TASK BRIEF » Transcribe everything in the passage on transfer capacity calculation from "On the one hand, the" down to "the existing solution.".

DOCUMENT SEGMENT »
[start]

On the one hand, the coordinated NTC method considers that electricity can flow through different interconnection lines based on various predetermined arrangements that enable the safe and reliable operation of the interconnected electricity network, as defined by the relevant TSOs. The coordinated NTC method is a capacity calculation method that works on the premise of assessing and defining a maximum energy exchange across neighboring bidding zones in advance. The NTC approach should only be used in areas where capacity is less interdependent and where the FB one cannot contribute or enhance the existing solution.
To proceed with the NTC calculation, the N-1 criterion is used to evaluate system security. It defines a level of security where the power system can handle the outage of any one single individual component (i.e., a transformer, a line, a production unit). The following limiting considerations must be addressed when estimating transfer capacities with respect to the N-1 criterion: (a) thermal constraints, (b) voltage limitations, and (c) rotor angle stability limitations. The total transfer capacity (TTC) is defined as the “maximum between two areas compatible with operational security standards applicable at each system provided future network conditions, generation, and load patterns were perfectly known in advance”. As a result, TTC is always linked to a specific power scenario, such as a generating schedule, consumption pattern, and available network, all of which are used to construct a mathematical model of the power system (load flow equations). The solution to this model reveals the voltages at network nodes and power flows in network elements, which are monitored by a TSO in order to determine the system security. This model’s solution is known as the “base case”, and it serves as the starting point for TTC computation [
18,
30,
31].
The forecast uncertainties of the power system state, for a given time period in the future, may decrease according to the selected time frame. The transmission reliability margin (TRM) is “a security margin that copes with uncertainties on the computed TTC values arising from:
Unintended deviations of physical flows during operation due to the physical functioning of load-frequency regulation;
Emergency exchanges between TSOs to cope with unexpected, unbalanced situations in real time;
Inaccuracies, e.g., data collection and measurements” [
30,
31].
On this basis, NTC is the maximum exchange between two areas compatible with security standards applicable in both areas (N-1 criterion) and taking into account the technical uncertainties on the future network conditions. NTC may be allocated in different time frames to match the need for securing longer-term trading and to provide room for shorter-term trading after extensive load flow studies performed by the TSOs. When determining the NTC on the interconnection between two countries, the involved TSOs on each side calculate the capacity, using the lowest value of the two [
30,
32].
Considering energy trading, the TSOs will order the transactions according to the priority rules of the allocation process until there is no more transfer capacity. In parallel new information on weather, topology, etc., helps not only to distinguish the “already allocated” from the “still available” capacities, but also allows simulation of the coupling effects between NTCs across the ENTSO-E regions. That is, if all data has been exchanged between market participants and TSOs, the accuracy of the ex-ante calculations of transfer capacities becomes better as real-time operation is approached. On a strict confidentiality basis, TSOs may require from market participants the planned generation schedules (e.g., on a day-ahead basis) which will result in load flows over the cross-border lines. These are called notified transmission flows (NTF) [
31,
33]. The NTF can be interpreted as the already nominated part of NTC by the already accepted contracts at the studied time frame.

[end]

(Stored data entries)
[start]

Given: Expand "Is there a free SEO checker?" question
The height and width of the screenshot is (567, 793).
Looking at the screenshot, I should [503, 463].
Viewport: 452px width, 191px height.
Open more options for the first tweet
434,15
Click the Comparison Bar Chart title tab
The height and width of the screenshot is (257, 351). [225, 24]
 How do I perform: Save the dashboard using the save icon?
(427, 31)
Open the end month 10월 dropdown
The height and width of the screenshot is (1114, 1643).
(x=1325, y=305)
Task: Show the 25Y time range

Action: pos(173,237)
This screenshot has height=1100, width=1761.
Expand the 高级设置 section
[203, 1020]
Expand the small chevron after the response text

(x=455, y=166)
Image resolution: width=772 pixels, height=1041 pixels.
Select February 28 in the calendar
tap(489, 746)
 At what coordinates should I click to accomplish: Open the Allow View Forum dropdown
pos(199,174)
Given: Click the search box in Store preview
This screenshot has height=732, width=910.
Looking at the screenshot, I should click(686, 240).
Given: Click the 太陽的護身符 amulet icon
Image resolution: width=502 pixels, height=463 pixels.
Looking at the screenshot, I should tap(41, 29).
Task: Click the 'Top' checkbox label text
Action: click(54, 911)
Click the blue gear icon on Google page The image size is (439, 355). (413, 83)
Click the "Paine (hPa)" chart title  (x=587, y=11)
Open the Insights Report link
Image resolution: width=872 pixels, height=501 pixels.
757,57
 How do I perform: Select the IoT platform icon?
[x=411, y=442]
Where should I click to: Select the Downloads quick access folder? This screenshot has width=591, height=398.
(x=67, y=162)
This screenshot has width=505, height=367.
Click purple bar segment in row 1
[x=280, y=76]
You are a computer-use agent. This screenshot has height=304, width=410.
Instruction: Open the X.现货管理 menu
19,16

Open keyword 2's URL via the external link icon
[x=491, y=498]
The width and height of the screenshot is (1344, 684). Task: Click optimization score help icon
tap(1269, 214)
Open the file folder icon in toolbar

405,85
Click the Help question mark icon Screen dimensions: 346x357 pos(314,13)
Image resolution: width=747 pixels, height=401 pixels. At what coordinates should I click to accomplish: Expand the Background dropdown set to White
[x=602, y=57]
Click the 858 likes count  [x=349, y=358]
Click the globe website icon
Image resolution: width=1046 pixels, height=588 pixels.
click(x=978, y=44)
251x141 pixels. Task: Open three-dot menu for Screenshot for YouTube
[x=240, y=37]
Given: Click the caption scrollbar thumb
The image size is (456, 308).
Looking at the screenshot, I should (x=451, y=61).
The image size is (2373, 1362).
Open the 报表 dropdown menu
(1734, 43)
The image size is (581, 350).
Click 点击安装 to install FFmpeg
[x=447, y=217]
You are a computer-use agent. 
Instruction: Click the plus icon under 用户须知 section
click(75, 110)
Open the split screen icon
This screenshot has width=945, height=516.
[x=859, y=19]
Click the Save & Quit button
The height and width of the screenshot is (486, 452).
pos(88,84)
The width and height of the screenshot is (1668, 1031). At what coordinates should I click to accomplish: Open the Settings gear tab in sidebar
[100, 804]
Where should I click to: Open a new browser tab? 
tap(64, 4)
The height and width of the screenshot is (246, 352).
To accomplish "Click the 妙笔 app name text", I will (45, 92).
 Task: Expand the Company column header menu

[end]

OUTPUT FOR THIS TASK »
On the one hand, the coordinated NTC method considers that electricity can flow through different interconnection lines based on various predetermined arrangements that enable the safe and reliable operation of the interconnected electricity network, as defined by the relevant TSOs. The coordinated NTC method is a capacity calculation method that works on the premise of assessing and defining a maximum energy exchange across neighboring bidding zones in advance. The NTC approach should only be used in areas where capacity is less interdependent and where the FB one cannot contribute or enhance the existing solution.